New Minister for Primary Industries, Adam Marshall.

Dear Minister Marshall,

First, congratulations on your re-election and appointment as Minister. You’ve some significant challenges ahead, particularly in the country regions.

As you come to grips with where your agencies fit within the new Planning and Industry cluster, you’ll quickly see that within the Department of Primary Industries sits DPI Fisheries, and within DPI Fisheries the recreational fishing functional units. You may have some initial questions, such as: why should a recreational/sporting/tourism activity that marries lifestyle benefits and the contribution of billions of dollars into regional economies and the tackle and boating industries sit within DPI; might it not be more sensible to give it some autonomy from DPI and run it more or less independently with a board-based structure similar to the Marine Estate Management Authority?

Because, Minister, there are a few problems with the current arrangements, as highlighted by lobbyists and other political parties in the run up to the recent election.

First, there’s a question around expenditure. DPI reports and figures suggest that about 50% of the up to $15 million collected in annual fishing licence fees goes towards administrative support and assorted salaries. This is despite a promise made on the introduction of licences 17 years ago that these costs would never exceed 10% of licence revenue. It would appear that over the period core funding to the regulatory and administrative side of rec fishing has evaporated and it’s all coming out of licence trust funds…the phrase “betrayal of trust” springs to mind.

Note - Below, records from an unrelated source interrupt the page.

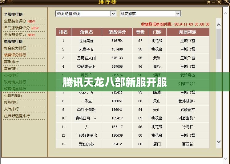View the 高手排行 ranking
Screen dimensions: 230x164
click(11, 62)
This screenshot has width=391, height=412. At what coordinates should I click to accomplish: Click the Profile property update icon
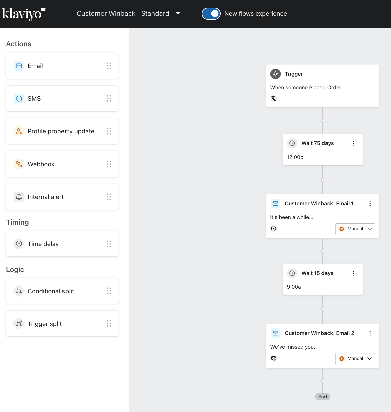pos(19,131)
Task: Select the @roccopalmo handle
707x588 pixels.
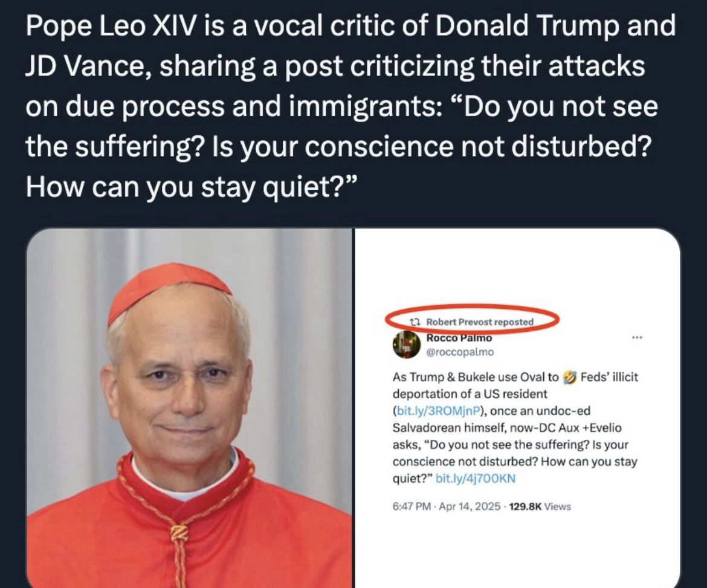Action: 460,352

Second, there’s a question of accountability. Certainly, some of the funds held in the trust have been allocated to worthy projects, although DPI Fisheries appears to manage most of these with advice from its ministerially-appointed committees. There’s no external board structure to keep an eye on these projects, to audit outcomes and to report to Parliament.  

Third, there’s a question of representation. Around 450,000 of the state’s 750,000 anglers are required to pay fishing fees, but there’s no mechanism to seek their views on priorities for the use of those fees. There’s no acknowledged peak representative body for anglers across the state. How do we know what the bulk of anglers think if they’re not asked? Do they favour infrastructure provision, environmental projects, fish restocking, research? How about using the licence database, with proper advice on privacy provisions, to find this out?

Lastly, Minister, words of advice from a retired bureaucrat who was involved in many fisheries projects and lots of legislative and regulatory reform, particularly in the aquaculture sector, where some said it couldn’t be done. When you’re told in briefings “rec fishing in NSW is managed just fine” and change is too hard, take it with a hefty grain of salt, and ask those telling you this how they can prove it. And also ask why the Victorians, West Australians and Northern Territorians are perceived to be streets ahead in rec fishing management.